Prevention of TA-GVHD typically relies on recognition of patient risk factors and proper application of selective irradiation protocols. Irradiation is advised for all granulocyte transfusions and all liquid-stored RBC and PLT transfusions in at-risk patient populations. Recommendations for component irradiation are listed in Box 1 . Irradiation is not required for previously frozen products such as plasma (including freeze-dried plasma), cryoprecipitate, and thawed deglycerolized RBCs. Irradiation is absolutely contraindicated for hematopoietic progenitor cells. AABB standards require that cellular components be irradiated when the patient is at risk for TA-GVHD; when the donor of the blood component is a blood relative of the recipient, or when the donor is selected for HLA compatibility. Application of universal irradiation of cellular blood products would effectively prevent all cases of TA-GVHD.
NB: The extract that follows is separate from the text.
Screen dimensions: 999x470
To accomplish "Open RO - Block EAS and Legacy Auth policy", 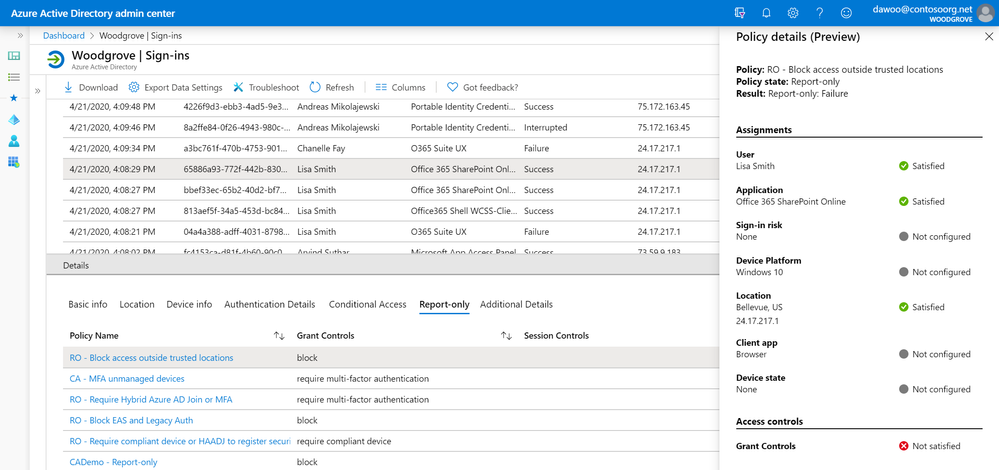I will [x=131, y=420].
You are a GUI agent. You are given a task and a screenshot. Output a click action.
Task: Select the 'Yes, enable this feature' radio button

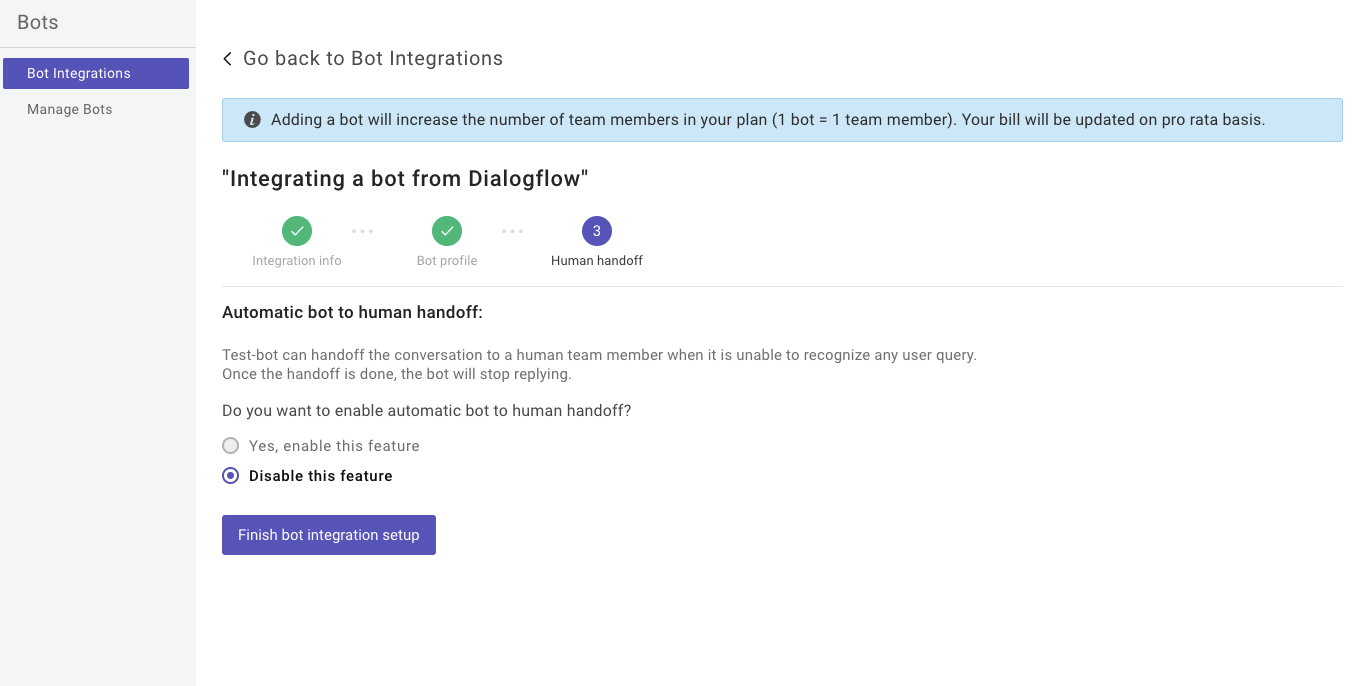pos(231,446)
TA-GVHD is a rare complication of blood product transfusion. Since 2011 there have been 2 transfusion-related fatalities (1 in 2010, 1 in 2011) attributed to TA-GVHD reported to the FDA. In 2011, only 13.4% of all cellular components transfused in the United States were irradiated. This low percentage reflects the use of selective irradiation protocols in many centers. Reasons for a selective approach include the substantial costs associated with purchasing and maintaining an irradiator, the limited throughput of typical irradiators, the cost of blood bank technical staff time, decreased shelf life (by up to 2 weeks) of irradiated RBCs, and security requirements associated with the source of radiation. Irradiation is also associated with RBC membrane damage and increased supernatant potassium levels. Irradiated RBCs may pose increased risk for hyperkalemia in neonates, patients with renal dysfunction, and massive transfusion recipients. Irradiation does not cause any known adverse effects to PLTs and does not require changes to the expiration date of the product. Recent reports are conflicting as to the impact of PLT irradiation on the efficacy of PLT transfusion.
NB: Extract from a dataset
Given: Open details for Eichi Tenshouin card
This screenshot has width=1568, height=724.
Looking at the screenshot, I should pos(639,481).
To avoid some of these drawbacks, many centers in the United States restrict the availability of irradiated RBCs to specific patient populations that are thought to be at greatest risk of TA-GVHD (see Box 1 ). Although potentially efficient, this practice also has several drawbacks. First, a patient who is at risk for TA-GVHD could be transfused with nonirradiated RBCs unless the person ordering blood products or the blood bank recognizes the risk for TA-GVHD. In busy hospitals, it is an operational challenge to screen every order for RBCs for TA-GVHD risk, and patients who ideally should receive irradiated RBCs may inadvertently end up receiving nonirradiated RBCs.

In addition, although immunosuppression is thought to be the main risk factor for TA-GVHD in North America, there are multiple case reports of TA-GVHD occurring in immunocompetent patients for whom irradiation is not typically indicated. Although uncommon, TA-GVHD in immunocompetent patients results from unidirectional tolerance toward a shared HLA haplotype between the HLA-heterozygous transfusion recipient and an HLA-homozygous blood component donor ( Fig. 1 ). In the United States, based on population HLA haplotype frequencies, the predicted incidence of TA-GVHD is 1 in 17,700 to 1 in 39,000 if unidirectional tolerance is the sole determinant. This risk increases significantly for recipients of blood from a family member.
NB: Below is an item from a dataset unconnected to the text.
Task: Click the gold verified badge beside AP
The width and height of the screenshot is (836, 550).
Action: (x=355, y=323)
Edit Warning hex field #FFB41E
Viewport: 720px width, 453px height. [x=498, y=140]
In the setting of unidirectional tolerance, even an immunocompetent transfusion recipient from an HLA-homozygous donor is unable to recognize the transfused lymphocytes as foreign. However, because of the difference in HLA expression, the transfused lymphocytes recognize host tissues as foreign and mount an immune attack. Rectangles containing HLA antigens represent tissue. T, T lymphocytes.